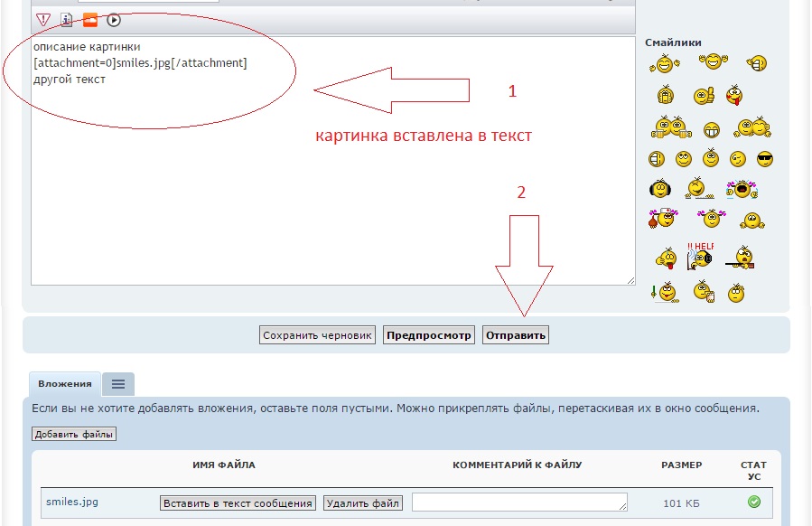Insert the headphones smiley
812x526 pixels.
[x=660, y=189]
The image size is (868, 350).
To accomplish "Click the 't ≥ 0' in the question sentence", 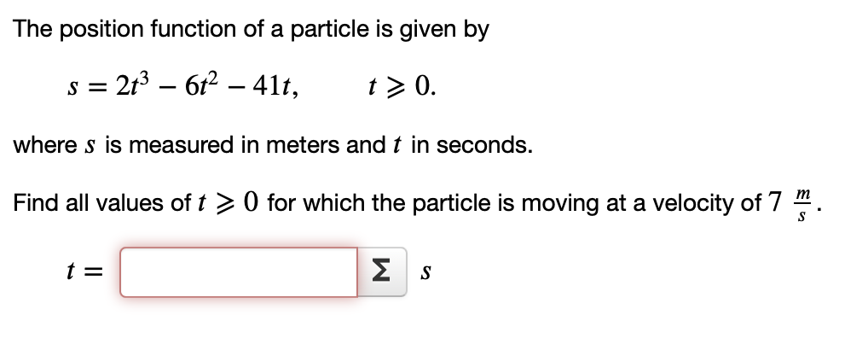I will (227, 202).

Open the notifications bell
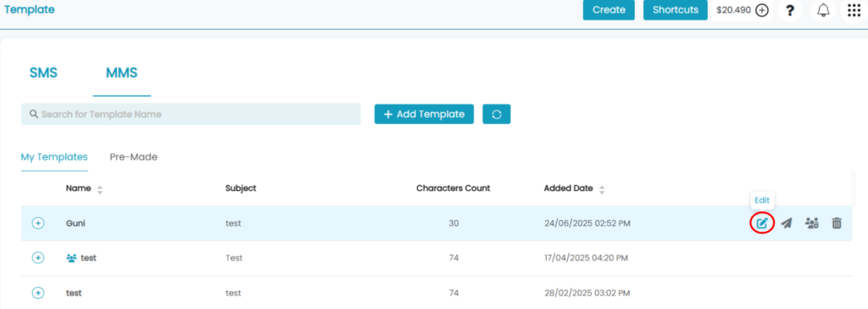point(824,10)
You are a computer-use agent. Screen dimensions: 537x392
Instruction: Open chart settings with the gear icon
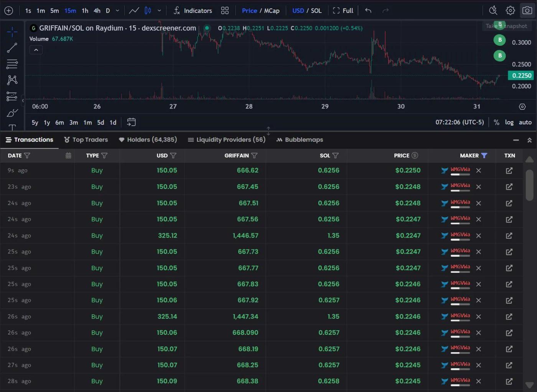pyautogui.click(x=510, y=10)
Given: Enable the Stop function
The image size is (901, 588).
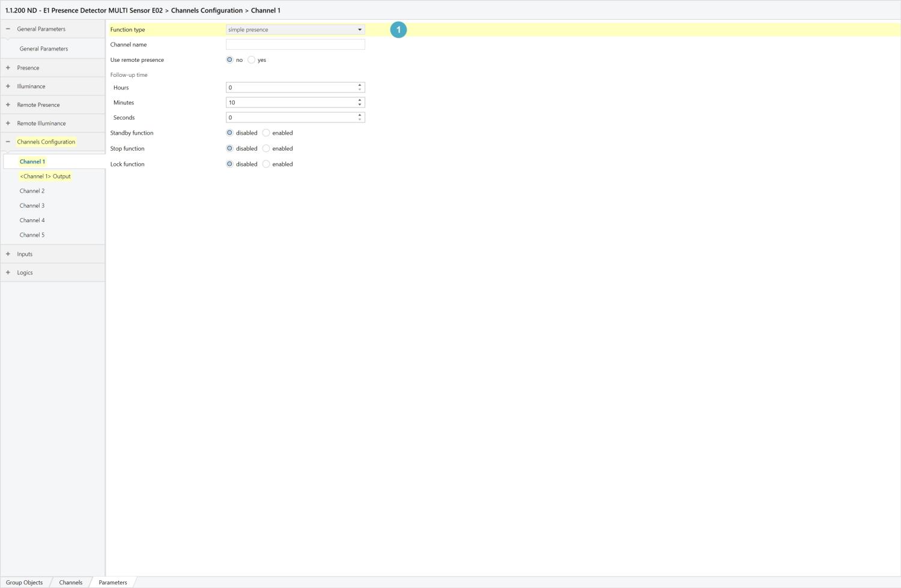Looking at the screenshot, I should 266,148.
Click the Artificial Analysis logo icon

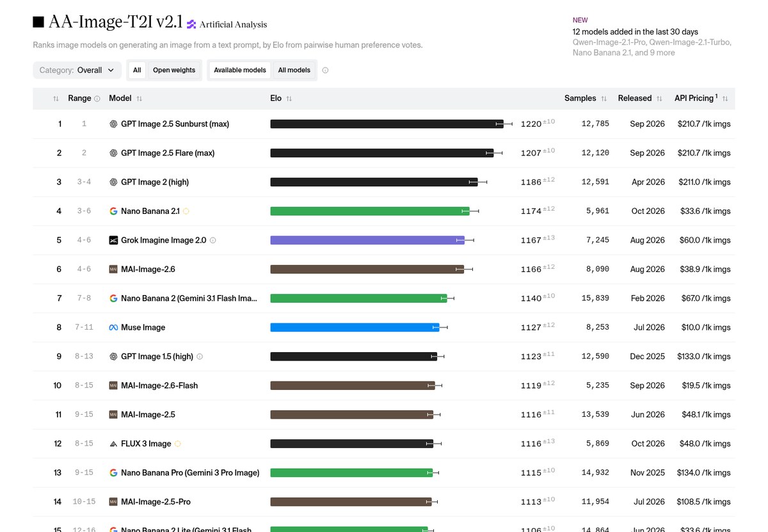tap(191, 24)
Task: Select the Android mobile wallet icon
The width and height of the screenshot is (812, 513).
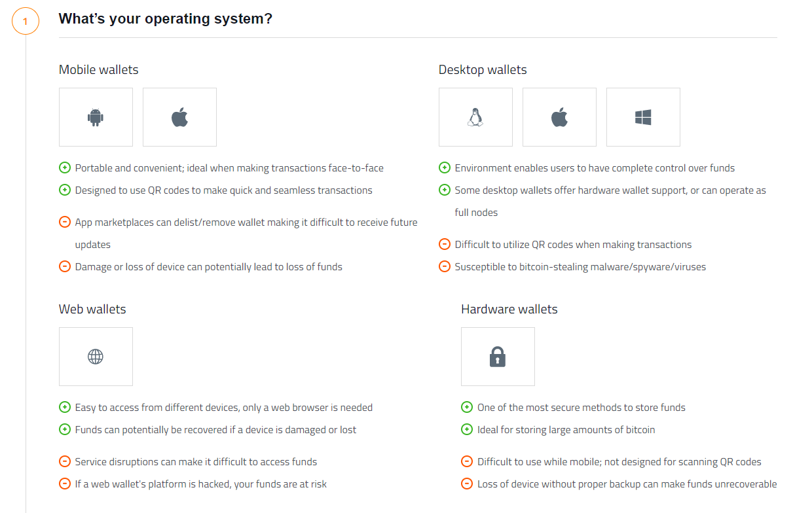Action: 96,117
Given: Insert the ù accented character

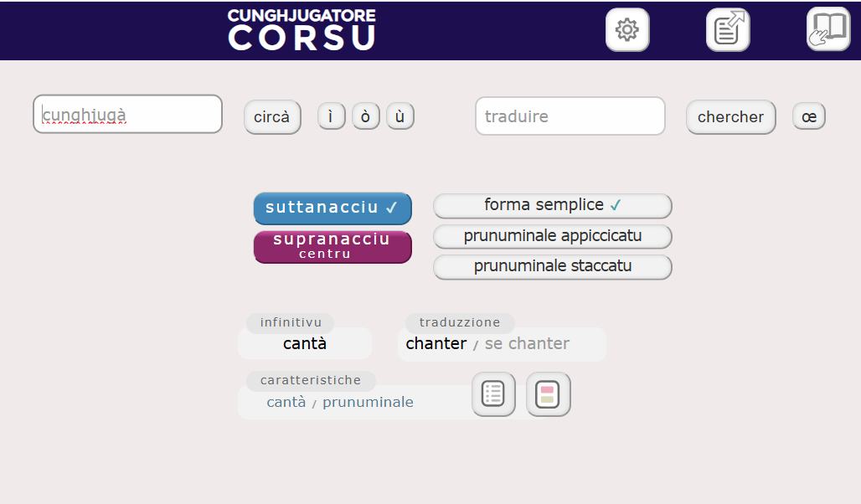Looking at the screenshot, I should coord(400,116).
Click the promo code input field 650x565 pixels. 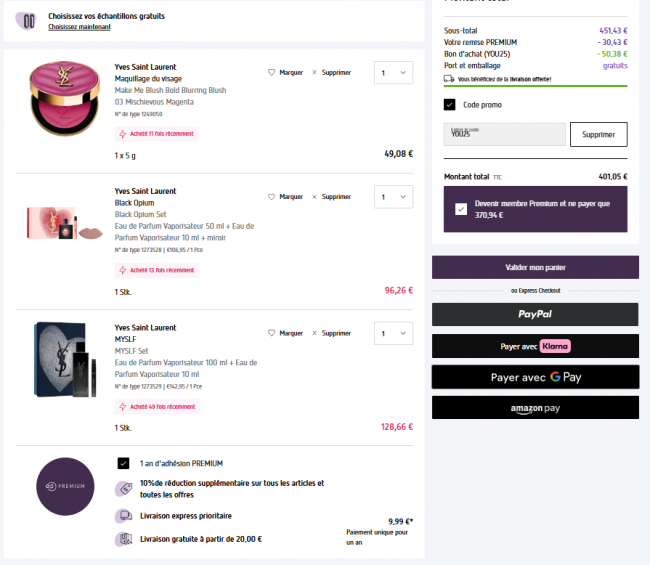[505, 134]
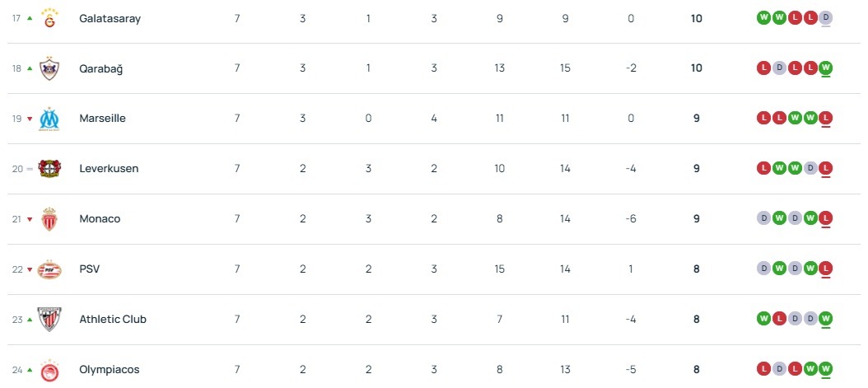Click the Olympiacos team name
The height and width of the screenshot is (388, 868).
[109, 370]
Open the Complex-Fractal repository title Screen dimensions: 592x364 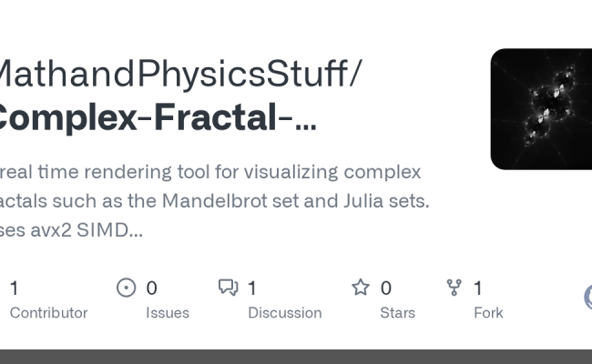pyautogui.click(x=157, y=117)
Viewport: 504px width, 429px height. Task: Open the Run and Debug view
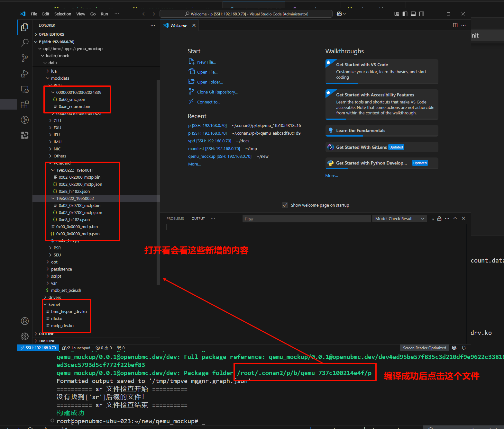pyautogui.click(x=25, y=74)
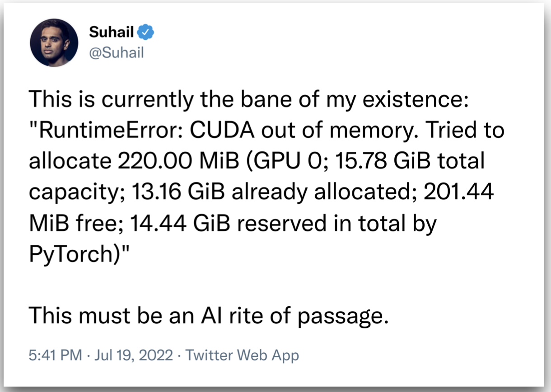551x392 pixels.
Task: Open the Twitter Web App source link
Action: pos(242,355)
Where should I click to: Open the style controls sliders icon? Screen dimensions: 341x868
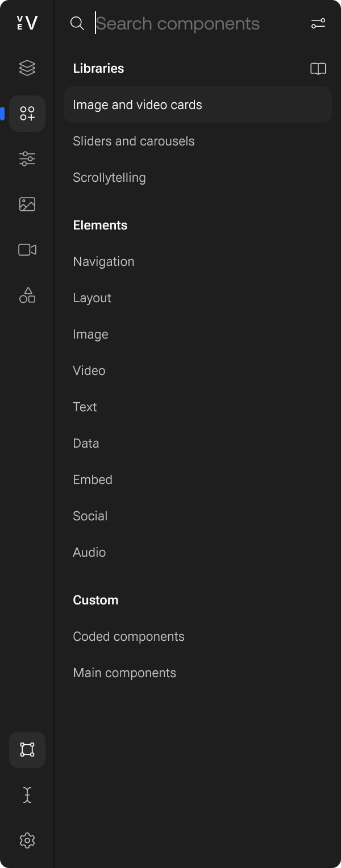point(27,159)
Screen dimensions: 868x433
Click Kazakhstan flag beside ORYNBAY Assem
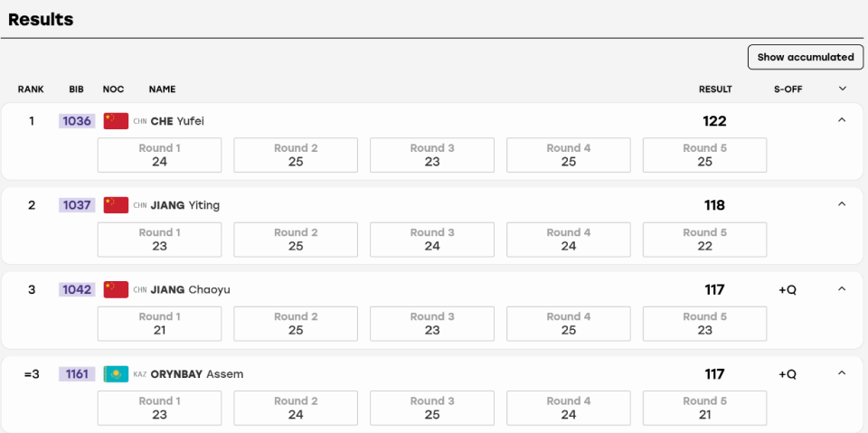[x=116, y=374]
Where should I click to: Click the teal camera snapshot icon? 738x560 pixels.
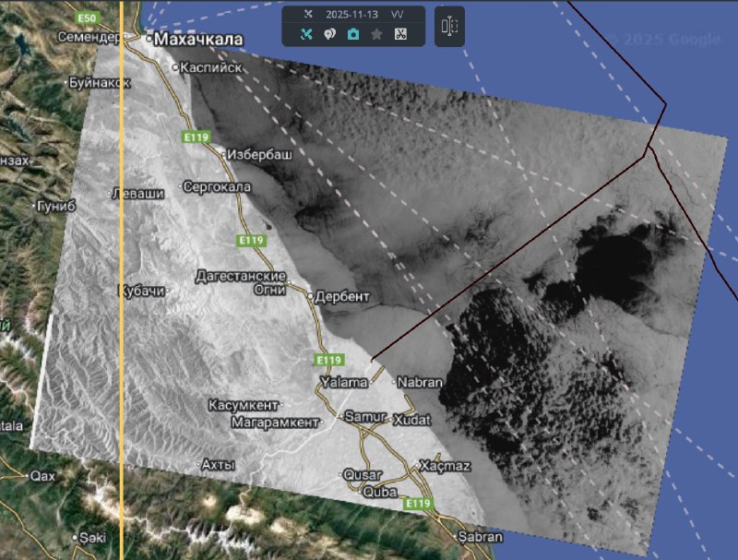coord(352,34)
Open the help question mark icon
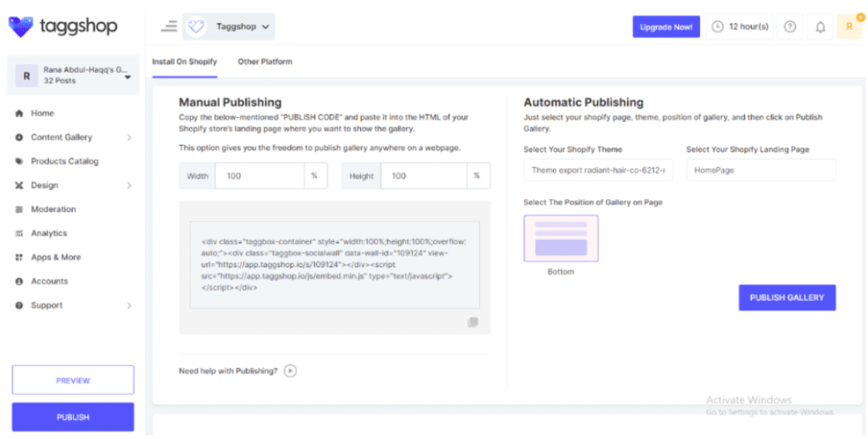868x439 pixels. 790,27

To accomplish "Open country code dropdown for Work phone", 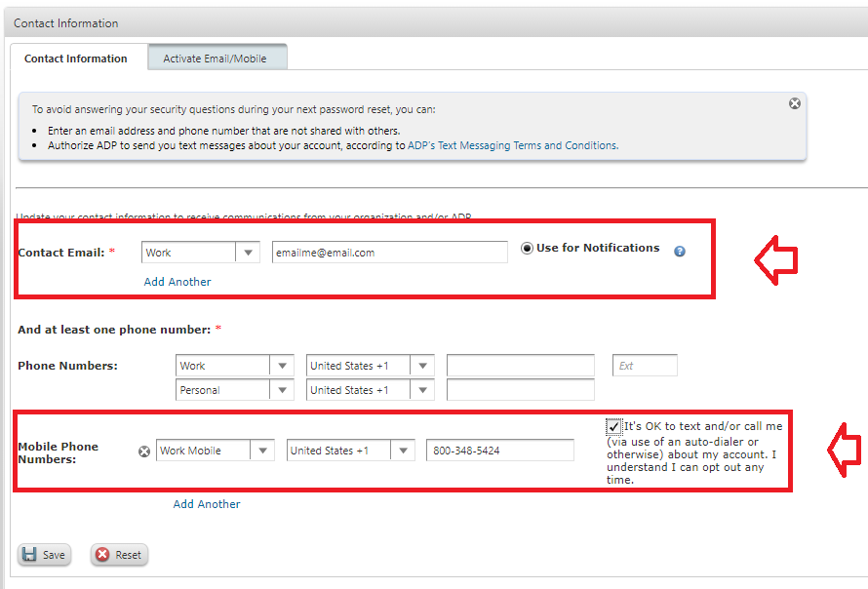I will pos(422,366).
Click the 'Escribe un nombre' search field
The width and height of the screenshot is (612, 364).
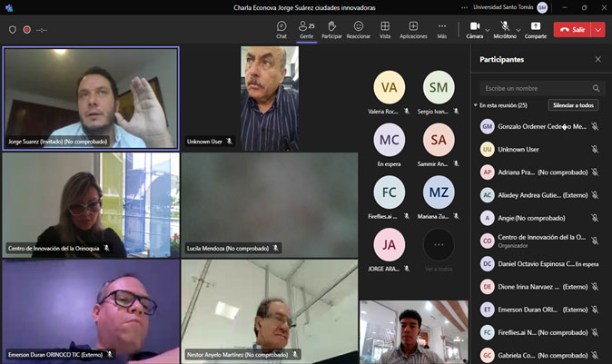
------------------------------------------------------------
In the records above, find the line with "Instruction: Open chart" and the line with "Task: Select the Android mobile wallet icon"; please transcribe exactly those two lines and all lines between them, omitting any picture.

### Response area
Instruction: Open chart settings with the gear icon
pyautogui.click(x=510, y=10)
Given: Enable the Stop function
The image size is (901, 588).
Looking at the screenshot, I should 266,148.
Click the Artificial Analysis logo icon

tap(191, 24)
Task: Select the Android mobile wallet icon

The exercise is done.